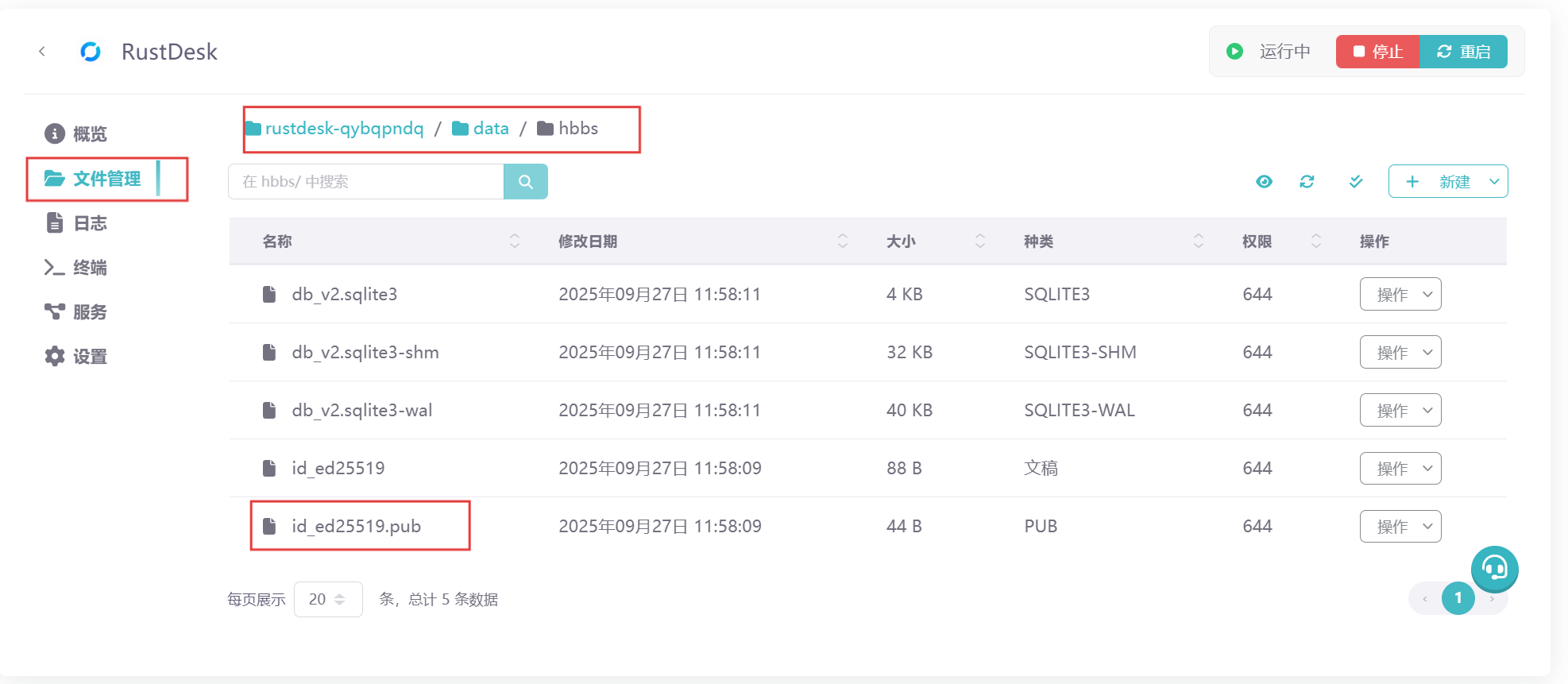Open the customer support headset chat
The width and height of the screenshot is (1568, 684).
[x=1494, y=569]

============

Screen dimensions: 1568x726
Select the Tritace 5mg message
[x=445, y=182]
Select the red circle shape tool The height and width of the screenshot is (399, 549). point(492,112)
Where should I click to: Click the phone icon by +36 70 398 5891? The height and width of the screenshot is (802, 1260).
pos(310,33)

============

Rewrite the stretch of the listing from the line containing "Select the red" through the line containing "pos(310,33)", putting "call button" in place of "phone icon" and keeping everything else the same.

WRITTEN ANSWER:
Select the red circle shape tool The height and width of the screenshot is (399, 549). point(492,112)
Where should I click to: Click the call button by +36 70 398 5891? The height and width of the screenshot is (802, 1260).
pos(310,33)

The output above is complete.